Integrating Task-Motion Planning with Reinforcement Learning for Robust Decision Making in Mobile Robots
Jiang, Yuqian, Yang, Fangkai, Zhang, Shiqi, Stone, Peter
Task-motion planning (TMP) addresses the problem of efficiently generating executable and low-cost task plans in a discrete space such that the (initially unknown) action costs are determined by motion plans in a corresponding continuous space. However, a task-motion plan can be sensitive to unexpected domain uncertainty and changes, leading to suboptimal behaviors or execution failures. In this paper, we propose a novel framework, TMP-RL, which is an integration of TMP and reinforcement learning (RL) from the execution experience, to solve the problem of robust task-motion planning in dynamic and uncertain domains. TMP-RL features two nested planning-learning loops. In the inner TMP loop, the robot generates a low-cost, feasible task-motion plan by iteratively planning in the discrete space and updating relevant action costs evaluated by the motion planner in continuous space. In the outer loop, the plan is executed, and the robot learns from the execution experience via model-free RL, to further improve its task-motion plans. RL in the outer loop is more accurate to the current domain but also more expensive, and using less costly task and motion planning leads to a jump-start for learning in the real world. Our approach is evaluated on a mobile service robot conducting navigation tasks in an office area. Results show that TMP-RL approach significantly improves adaptability and robustness (in comparison to TMP methods) and leads to rapid convergence (in comparison to task planning (TP)-RL methods). We also show that TMP-RL can reuse learned values to smoothly adapt to new scenarios during long-term deployments.
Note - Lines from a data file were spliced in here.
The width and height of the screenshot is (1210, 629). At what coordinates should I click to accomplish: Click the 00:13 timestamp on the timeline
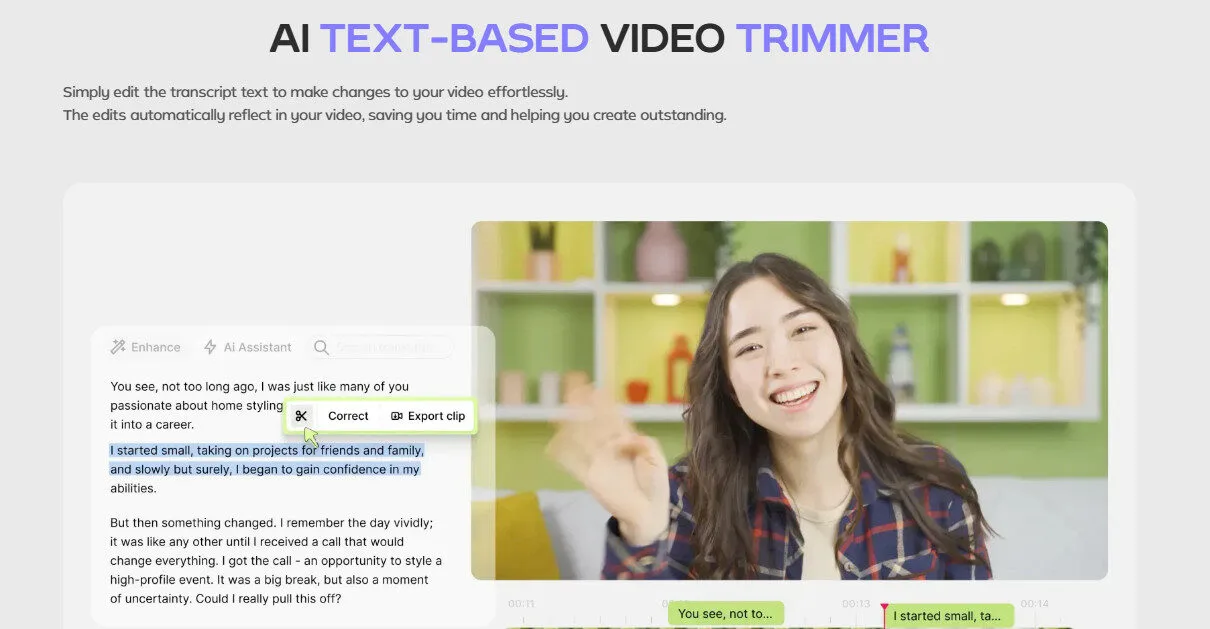tap(855, 604)
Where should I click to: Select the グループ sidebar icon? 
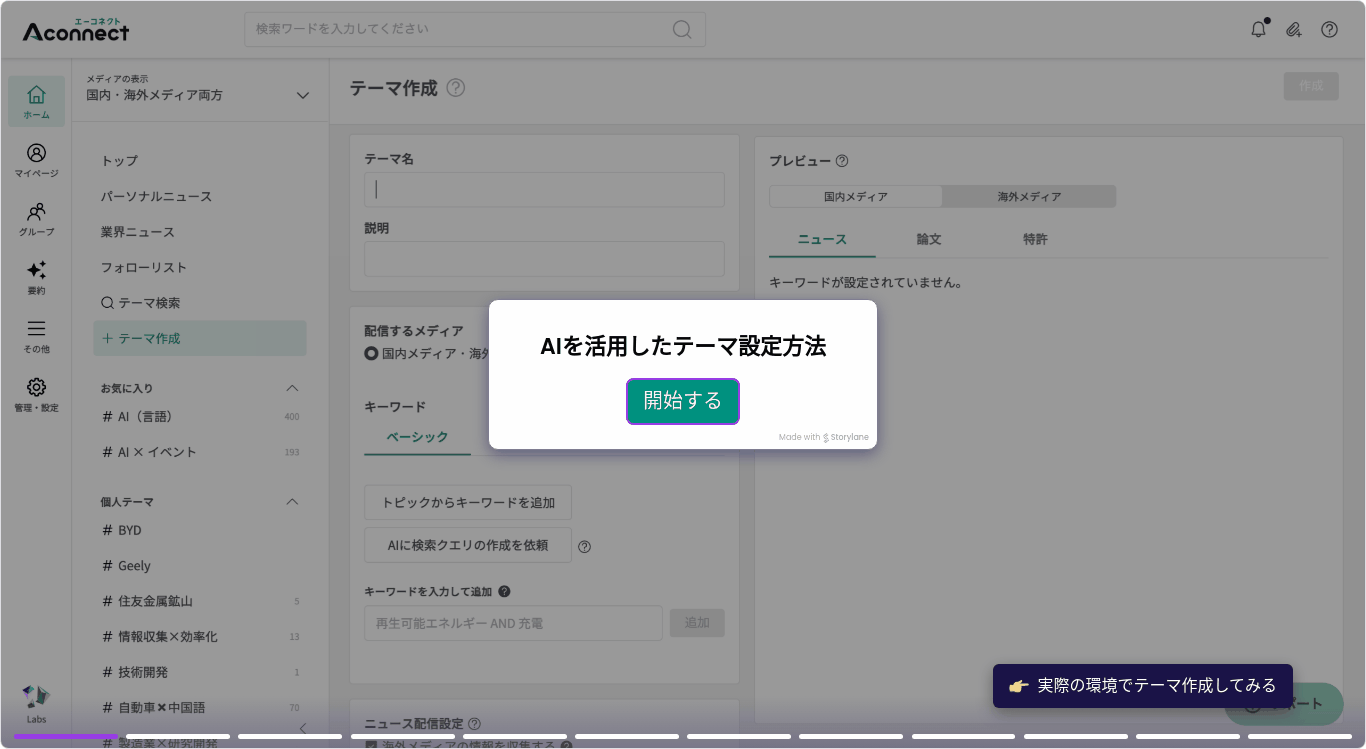36,218
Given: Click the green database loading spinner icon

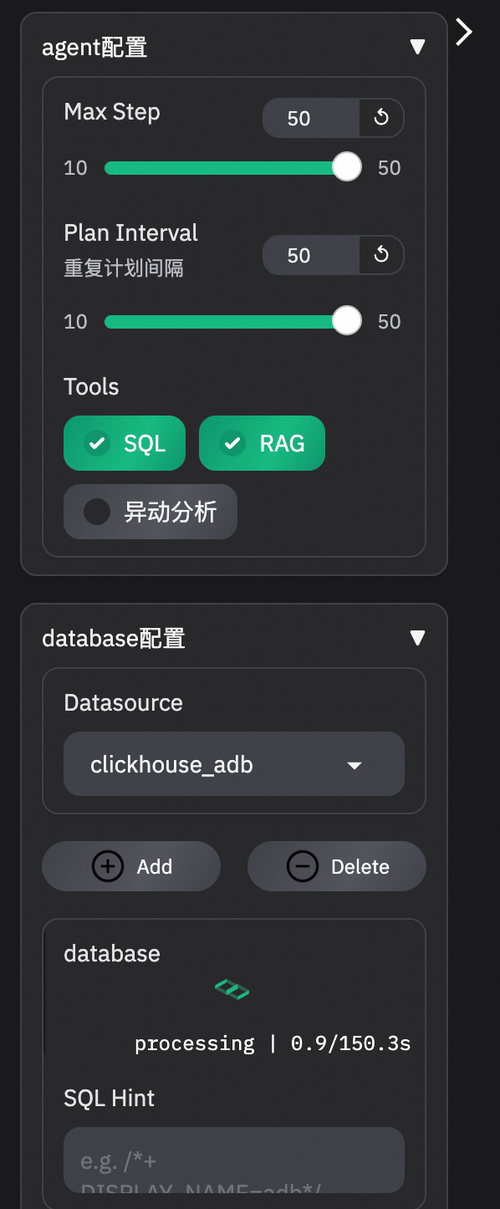Looking at the screenshot, I should [x=232, y=990].
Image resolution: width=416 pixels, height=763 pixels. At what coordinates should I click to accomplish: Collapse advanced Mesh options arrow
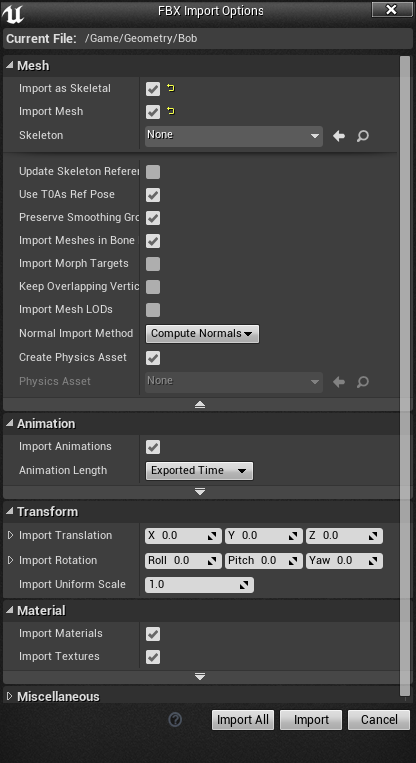200,404
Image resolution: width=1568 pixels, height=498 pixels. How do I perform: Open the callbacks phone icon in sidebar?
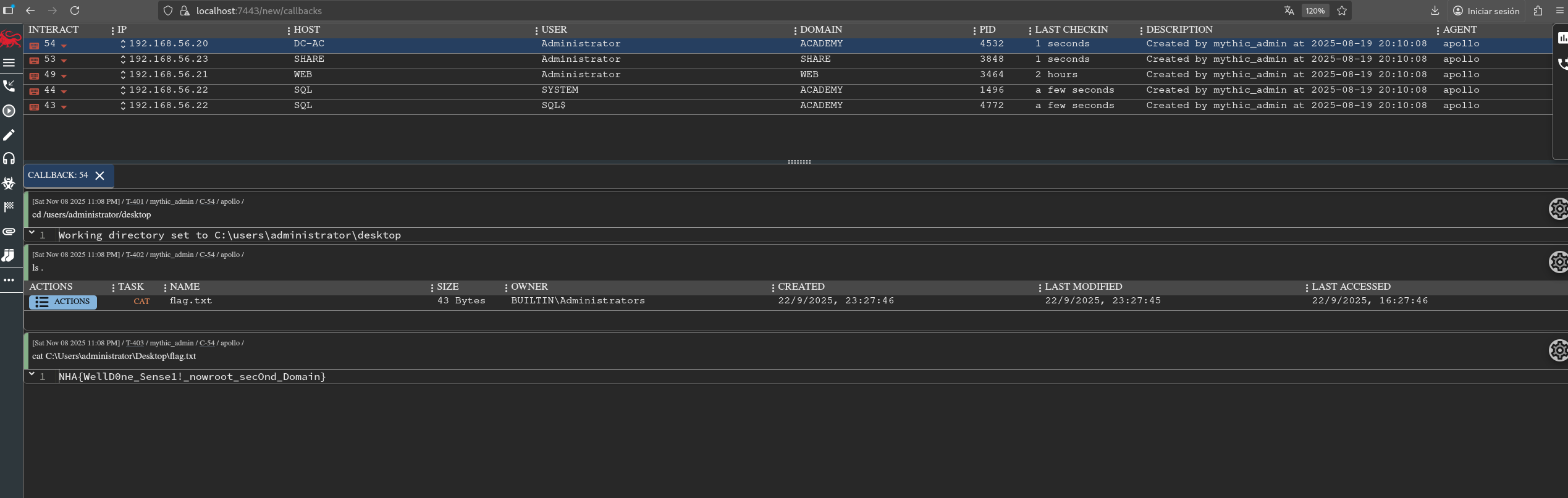tap(9, 86)
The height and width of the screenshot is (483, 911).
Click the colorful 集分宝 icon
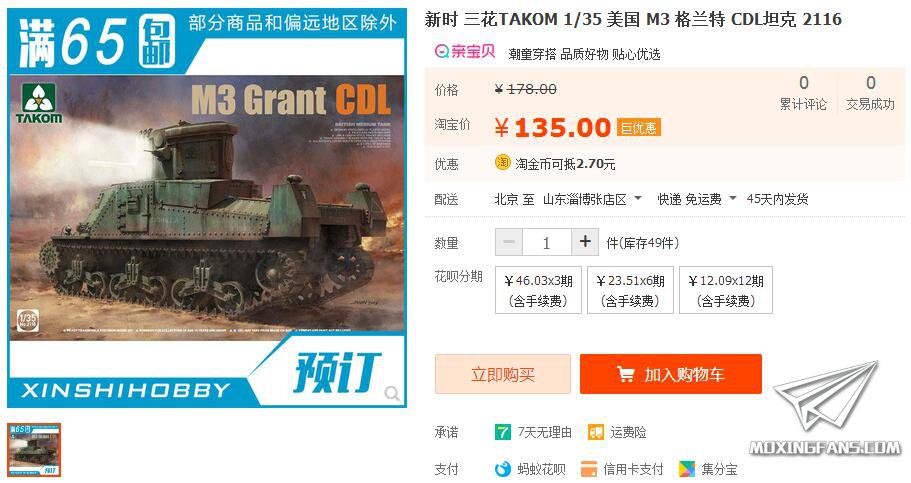click(687, 468)
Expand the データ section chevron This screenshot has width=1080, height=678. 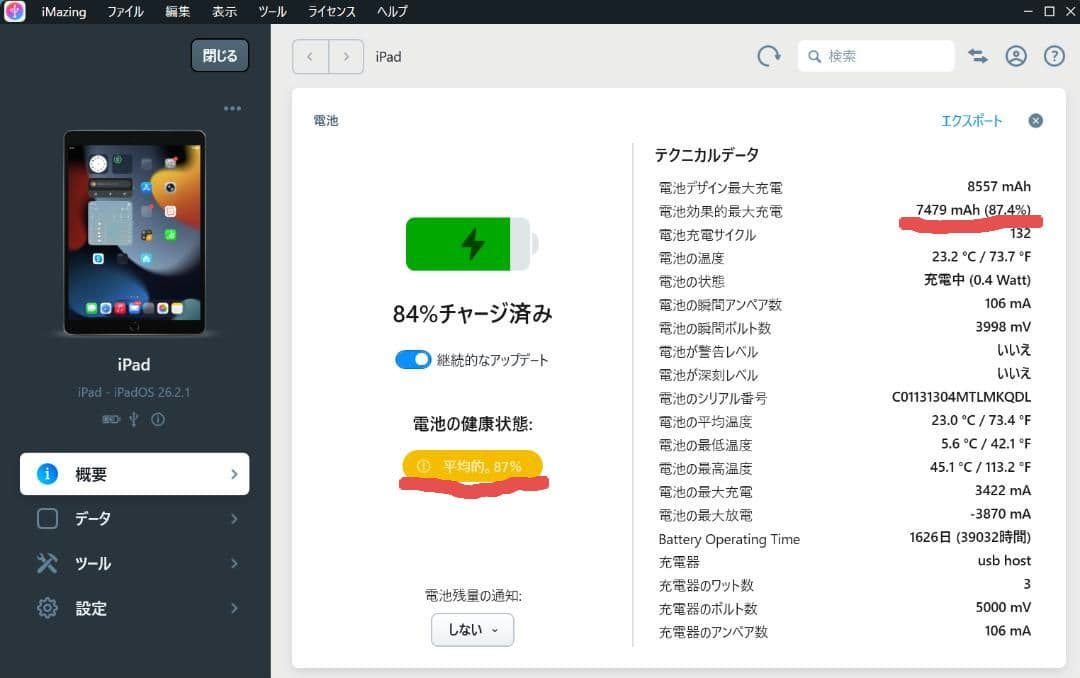pos(234,518)
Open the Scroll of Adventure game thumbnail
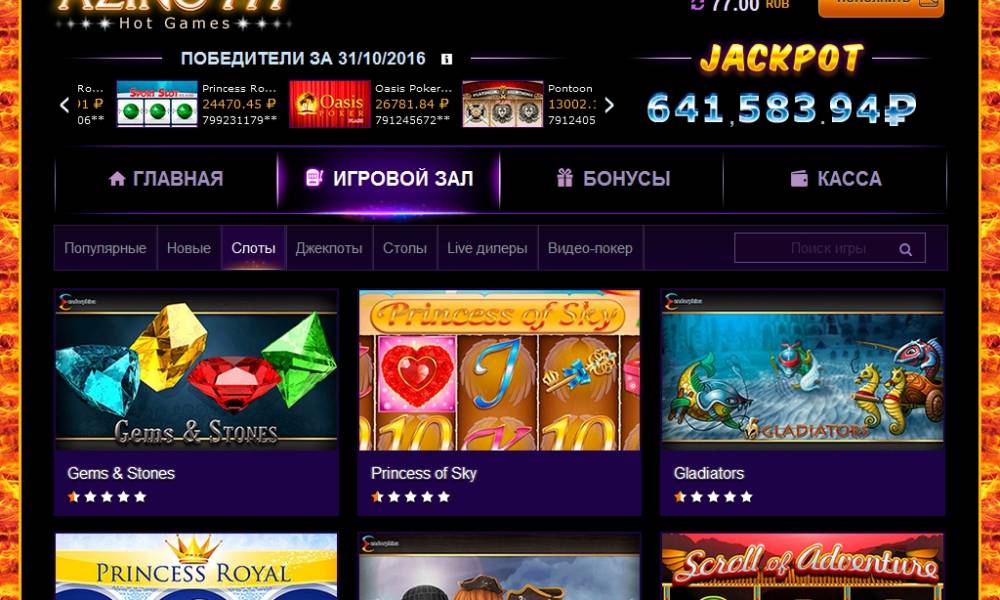The image size is (1000, 600). coord(802,567)
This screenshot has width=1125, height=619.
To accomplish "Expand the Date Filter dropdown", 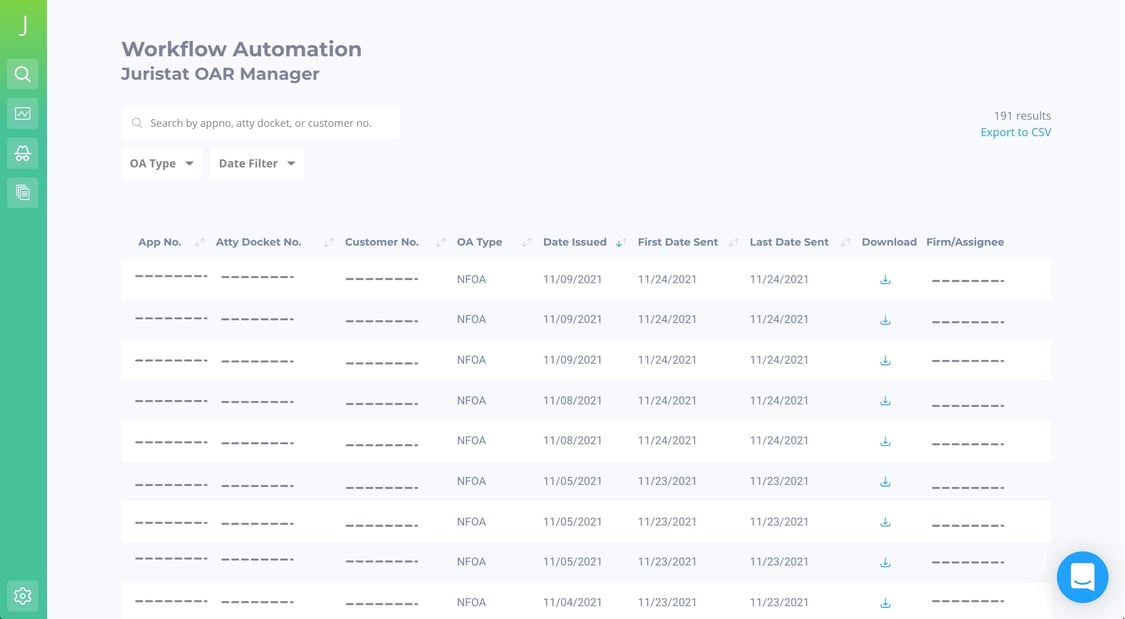I will click(x=256, y=163).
An Empirical Comparison of PDDL-based and ASP-based Task Planners
Jiang, Yuqian, Zhang, Shiqi, Khandelwal, Piyush, Stone, Peter
General purpose planners enable AI systems to solve many different types of planning problems. However, many different planners exist, each with different strengths and weaknesses, and there are no general rules for which planner would be best to apply to a given problem. In this paper, we empirically compare the performance of state-of-the-art planners that use either the Planning Domain Description Language (PDDL), or Answer Set Programming (ASP) as the underlying action language. PDDL is designed for automated planning, and PDDL-based planners are widely used for a variety of planning problems. ASP is designed for knowledge-intensive reasoning, but can also be used for solving planning problems. Given domain encodings that are as similar as possible, we find that PDDL-based planners perform better on problems with longer solutions, and ASP-based planners are better on tasks with a large number of objects or in which complex reasoning is required to reason about action preconditions and effects. The resulting analysis can inform selection among general purpose planning systems for a particular domain.